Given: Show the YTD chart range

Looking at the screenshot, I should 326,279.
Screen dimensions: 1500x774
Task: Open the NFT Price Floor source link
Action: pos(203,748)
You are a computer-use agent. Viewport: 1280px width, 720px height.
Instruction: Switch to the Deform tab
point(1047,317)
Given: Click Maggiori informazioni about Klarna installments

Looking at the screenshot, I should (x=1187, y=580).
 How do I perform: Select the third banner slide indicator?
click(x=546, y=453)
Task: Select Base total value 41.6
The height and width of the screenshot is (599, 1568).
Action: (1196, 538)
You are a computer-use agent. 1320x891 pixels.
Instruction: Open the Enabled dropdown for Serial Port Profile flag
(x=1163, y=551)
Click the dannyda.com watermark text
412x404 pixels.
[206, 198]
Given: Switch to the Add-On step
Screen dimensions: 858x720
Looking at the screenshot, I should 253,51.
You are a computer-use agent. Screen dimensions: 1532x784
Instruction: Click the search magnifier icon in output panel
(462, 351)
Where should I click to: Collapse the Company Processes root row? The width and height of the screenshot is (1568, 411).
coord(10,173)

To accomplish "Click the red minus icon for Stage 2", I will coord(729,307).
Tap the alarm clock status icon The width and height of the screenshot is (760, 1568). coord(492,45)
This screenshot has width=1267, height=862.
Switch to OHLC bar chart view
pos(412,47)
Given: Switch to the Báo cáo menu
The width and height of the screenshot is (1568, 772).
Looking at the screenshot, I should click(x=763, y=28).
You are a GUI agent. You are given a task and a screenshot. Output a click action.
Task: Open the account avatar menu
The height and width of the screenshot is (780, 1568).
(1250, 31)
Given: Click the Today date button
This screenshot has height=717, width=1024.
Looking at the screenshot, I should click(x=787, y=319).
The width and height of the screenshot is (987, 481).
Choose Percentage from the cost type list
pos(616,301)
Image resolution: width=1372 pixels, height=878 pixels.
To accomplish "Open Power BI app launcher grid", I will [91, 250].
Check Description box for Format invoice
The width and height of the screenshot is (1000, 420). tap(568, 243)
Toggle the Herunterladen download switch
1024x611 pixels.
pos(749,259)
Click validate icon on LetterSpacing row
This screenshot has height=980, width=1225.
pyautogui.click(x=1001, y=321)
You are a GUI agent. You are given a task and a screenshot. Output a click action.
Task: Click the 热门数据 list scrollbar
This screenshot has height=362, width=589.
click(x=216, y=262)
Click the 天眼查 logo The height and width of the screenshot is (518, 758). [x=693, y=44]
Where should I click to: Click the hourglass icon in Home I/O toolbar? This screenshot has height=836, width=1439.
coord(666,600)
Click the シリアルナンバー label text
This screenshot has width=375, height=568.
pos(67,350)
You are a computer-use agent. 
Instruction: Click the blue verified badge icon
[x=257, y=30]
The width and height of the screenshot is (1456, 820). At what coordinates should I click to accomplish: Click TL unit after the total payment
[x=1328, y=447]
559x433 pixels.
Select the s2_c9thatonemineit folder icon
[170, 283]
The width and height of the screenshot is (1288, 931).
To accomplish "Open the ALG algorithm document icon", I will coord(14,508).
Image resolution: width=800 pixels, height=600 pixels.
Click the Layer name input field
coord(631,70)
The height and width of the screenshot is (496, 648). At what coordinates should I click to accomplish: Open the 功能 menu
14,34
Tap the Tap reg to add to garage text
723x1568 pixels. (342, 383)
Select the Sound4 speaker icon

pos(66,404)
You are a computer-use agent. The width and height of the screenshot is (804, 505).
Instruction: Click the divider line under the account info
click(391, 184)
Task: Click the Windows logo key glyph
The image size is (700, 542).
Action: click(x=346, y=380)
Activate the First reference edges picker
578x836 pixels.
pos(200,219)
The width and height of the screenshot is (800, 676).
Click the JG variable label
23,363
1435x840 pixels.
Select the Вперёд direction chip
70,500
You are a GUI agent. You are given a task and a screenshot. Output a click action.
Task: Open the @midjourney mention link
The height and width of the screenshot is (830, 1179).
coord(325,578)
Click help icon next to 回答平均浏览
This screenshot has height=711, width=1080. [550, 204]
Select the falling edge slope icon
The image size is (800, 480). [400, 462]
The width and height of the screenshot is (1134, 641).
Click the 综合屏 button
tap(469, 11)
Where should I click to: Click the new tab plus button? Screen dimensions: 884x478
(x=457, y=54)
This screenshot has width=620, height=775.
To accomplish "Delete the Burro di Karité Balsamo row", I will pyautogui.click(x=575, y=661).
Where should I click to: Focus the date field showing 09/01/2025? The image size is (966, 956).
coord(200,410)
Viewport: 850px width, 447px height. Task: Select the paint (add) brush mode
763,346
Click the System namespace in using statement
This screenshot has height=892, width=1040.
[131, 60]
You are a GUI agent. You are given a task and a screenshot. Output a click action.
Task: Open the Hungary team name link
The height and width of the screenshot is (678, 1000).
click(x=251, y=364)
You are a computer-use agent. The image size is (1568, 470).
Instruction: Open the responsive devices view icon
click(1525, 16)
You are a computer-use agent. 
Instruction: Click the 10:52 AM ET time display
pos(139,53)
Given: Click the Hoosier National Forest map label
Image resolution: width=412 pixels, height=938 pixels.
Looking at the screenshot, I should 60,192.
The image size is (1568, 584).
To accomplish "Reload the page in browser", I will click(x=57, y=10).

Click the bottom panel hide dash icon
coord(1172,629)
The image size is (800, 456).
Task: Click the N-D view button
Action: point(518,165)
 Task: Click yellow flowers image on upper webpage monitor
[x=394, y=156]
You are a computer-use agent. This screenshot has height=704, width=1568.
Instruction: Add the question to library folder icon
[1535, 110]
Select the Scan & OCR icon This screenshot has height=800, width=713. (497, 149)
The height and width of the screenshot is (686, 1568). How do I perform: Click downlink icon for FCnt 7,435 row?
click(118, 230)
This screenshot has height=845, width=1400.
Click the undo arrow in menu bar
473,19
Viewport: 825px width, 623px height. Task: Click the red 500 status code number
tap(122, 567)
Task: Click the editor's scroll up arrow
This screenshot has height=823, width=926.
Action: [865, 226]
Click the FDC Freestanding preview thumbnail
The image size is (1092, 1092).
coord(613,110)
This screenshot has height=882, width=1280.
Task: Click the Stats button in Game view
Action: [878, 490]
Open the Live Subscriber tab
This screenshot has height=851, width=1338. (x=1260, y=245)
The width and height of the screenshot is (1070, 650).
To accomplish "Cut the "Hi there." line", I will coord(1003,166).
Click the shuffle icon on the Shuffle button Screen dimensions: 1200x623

--- WHAT YOU WILL DO ---
Could you return the data above exactly as it stands?

--- FINISHED TASK ---
Given: Show the YTD chart range

Looking at the screenshot, I should 326,279.
Screen dimensions: 1500x774
Task: Open the NFT Price Floor source link
Action: pos(203,748)
You are a computer-use agent. Viewport: 1280px width, 720px height.
Instruction: Switch to the Deform tab
point(1047,317)
Given: Click Maggiori informazioni about Klarna installments

Looking at the screenshot, I should (x=1187, y=580).
 How do I perform: Select the third banner slide indicator?
click(x=546, y=453)
Task: Select Base total value 41.6
The height and width of the screenshot is (599, 1568).
Action: (1196, 538)
You are a computer-use agent. 1320x891 pixels.
Instruction: Open the Enabled dropdown for Serial Port Profile flag
(x=1163, y=551)
Click the dannyda.com watermark text
412x404 pixels.
[206, 198]
Given: Switch to the Add-On step
Screen dimensions: 858x720
Looking at the screenshot, I should 253,51.
You are a computer-use agent. Screen dimensions: 1532x784
Instruction: Click the search magnifier icon in output panel
(462, 351)
Where should I click to: Collapse the Company Processes root row? The width and height of the screenshot is (1568, 411).
coord(10,173)

To accomplish "Click the red minus icon for Stage 2", I will coord(729,307).
Tap the alarm clock status icon The width and height of the screenshot is (760, 1568). coord(492,45)
This screenshot has width=1267, height=862.
Switch to OHLC bar chart view
pos(412,47)
Given: Switch to the Báo cáo menu
The width and height of the screenshot is (1568, 772).
Looking at the screenshot, I should click(x=763, y=28).
You are a GUI agent. You are given a task and a screenshot. Output a click action.
Task: Open the account avatar menu
The height and width of the screenshot is (780, 1568).
(1250, 31)
Given: Click the Today date button
This screenshot has height=717, width=1024.
Looking at the screenshot, I should click(x=787, y=319).
The width and height of the screenshot is (987, 481).
Choose Percentage from the cost type list
pos(616,301)
Image resolution: width=1372 pixels, height=878 pixels.
To accomplish "Open Power BI app launcher grid", I will [91, 250].
Check Description box for Format invoice
The width and height of the screenshot is (1000, 420). tap(568, 243)
Toggle the Herunterladen download switch
1024x611 pixels.
pos(749,259)
Click validate icon on LetterSpacing row
This screenshot has height=980, width=1225.
pyautogui.click(x=1001, y=321)
You are a GUI agent. You are given a task and a screenshot. Output a click action.
Task: Click the 热门数据 list scrollbar
This screenshot has height=362, width=589.
click(x=216, y=262)
Click the 天眼查 logo The height and width of the screenshot is (518, 758). [x=693, y=44]
Where should I click to: Click the hourglass icon in Home I/O toolbar? This screenshot has height=836, width=1439.
coord(666,600)
Click the シリアルナンバー label text
This screenshot has width=375, height=568.
pos(67,350)
You are a computer-use agent. 
Instruction: Click the blue verified badge icon
[x=257, y=30]
The width and height of the screenshot is (1456, 820). At what coordinates should I click to accomplish: Click TL unit after the total payment
[x=1328, y=447]
559x433 pixels.
Select the s2_c9thatonemineit folder icon
[170, 283]
The width and height of the screenshot is (1288, 931).
To accomplish "Open the ALG algorithm document icon", I will coord(14,508).
Image resolution: width=800 pixels, height=600 pixels.
Click the Layer name input field
coord(631,70)
The height and width of the screenshot is (496, 648). At what coordinates should I click to accomplish: Open the 功能 menu
14,34
Tap the Tap reg to add to garage text
723x1568 pixels. (342, 383)
Select the Sound4 speaker icon

pos(66,404)
You are a computer-use agent. The width and height of the screenshot is (804, 505).
Instruction: Click the divider line under the account info
click(391, 184)
Task: Click the Windows logo key glyph
The image size is (700, 542).
Action: click(x=346, y=380)
Activate the First reference edges picker
578x836 pixels.
pos(200,219)
The width and height of the screenshot is (800, 676).
Click the JG variable label
23,363
1435x840 pixels.
Select the Вперёд direction chip
70,500
You are a GUI agent. You are given a task and a screenshot. Output a click action.
Task: Open the @midjourney mention link
The height and width of the screenshot is (830, 1179).
coord(325,578)
Click help icon next to 回答平均浏览
This screenshot has height=711, width=1080. [550, 204]
Select the falling edge slope icon
The image size is (800, 480). [400, 462]
The width and height of the screenshot is (1134, 641).
Click the 综合屏 button
tap(469, 11)
Where should I click to: Click the new tab plus button? Screen dimensions: 884x478
(x=457, y=54)
This screenshot has width=620, height=775.
To accomplish "Delete the Burro di Karité Balsamo row", I will pyautogui.click(x=575, y=661).
Where should I click to: Focus the date field showing 09/01/2025? The image size is (966, 956).
coord(200,410)
Viewport: 850px width, 447px height. Task: Select the paint (add) brush mode
763,346
Click the System namespace in using statement
This screenshot has height=892, width=1040.
[131, 60]
You are a GUI agent. You are given a task and a screenshot. Output a click action.
Task: Open the Hungary team name link
The height and width of the screenshot is (678, 1000).
click(x=251, y=364)
You are a computer-use agent. The image size is (1568, 470).
Instruction: Open the responsive devices view icon
click(1525, 16)
You are a computer-use agent. 
Instruction: Click the 10:52 AM ET time display
pos(139,53)
Given: Click the Hoosier National Forest map label
Image resolution: width=412 pixels, height=938 pixels.
Looking at the screenshot, I should 60,192.
The image size is (1568, 584).
To accomplish "Reload the page in browser", I will click(x=57, y=10).

Click the bottom panel hide dash icon
coord(1172,629)
The image size is (800, 456).
Task: Click the N-D view button
Action: point(518,165)
 Task: Click yellow flowers image on upper webpage monitor
[x=394, y=156]
You are a computer-use agent. This screenshot has height=704, width=1568.
Instruction: Add the question to library folder icon
[1535, 110]
Select the Scan & OCR icon This screenshot has height=800, width=713. (497, 149)
The height and width of the screenshot is (686, 1568). How do I perform: Click downlink icon for FCnt 7,435 row?
click(118, 230)
This screenshot has height=845, width=1400.
Click the undo arrow in menu bar
473,19
Viewport: 825px width, 623px height. Task: Click the red 500 status code number
tap(122, 567)
Task: Click the editor's scroll up arrow
This screenshot has height=823, width=926.
Action: [865, 226]
Click the FDC Freestanding preview thumbnail
The image size is (1092, 1092).
coord(613,110)
This screenshot has height=882, width=1280.
Task: Click the Stats button in Game view
Action: [878, 490]
Open the Live Subscriber tab
This screenshot has height=851, width=1338. (x=1260, y=245)
The width and height of the screenshot is (1070, 650).
To accomplish "Cut the "Hi there." line", I will coord(1003,166).
Click the shuffle icon on the Shuffle button Screen dimensions: 1200x623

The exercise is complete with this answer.